EXERCISE PROMPT:
Each record that follows goes into your reply unchanged; the pictures do not.

EXTRACTED DATA below:

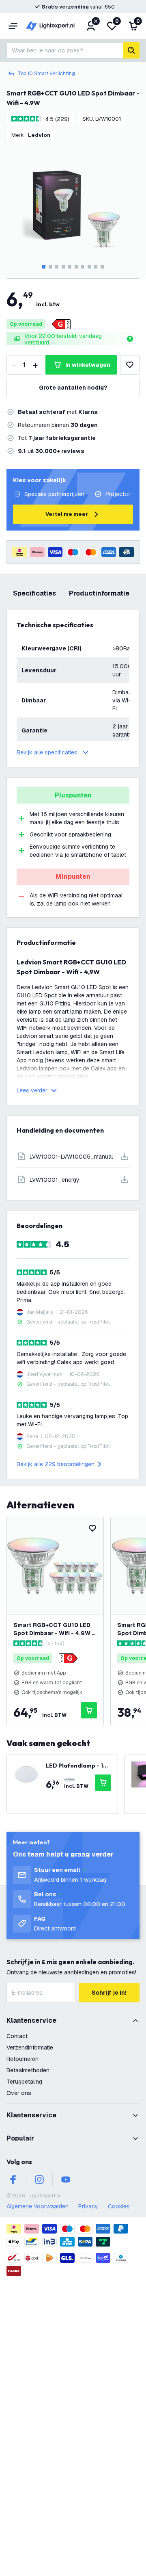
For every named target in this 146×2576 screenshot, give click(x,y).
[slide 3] (56, 267)
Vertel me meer (66, 514)
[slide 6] (76, 267)
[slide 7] (82, 267)
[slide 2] (50, 267)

End of EXTRACTED DATA.

EXERCISE RESPONSE:
For every named target in this 146×2576 screenshot, give click(x,y).
[slide 3] (56, 267)
Vertel me meer (66, 514)
[slide 6] (76, 267)
[slide 7] (82, 267)
[slide 2] (50, 267)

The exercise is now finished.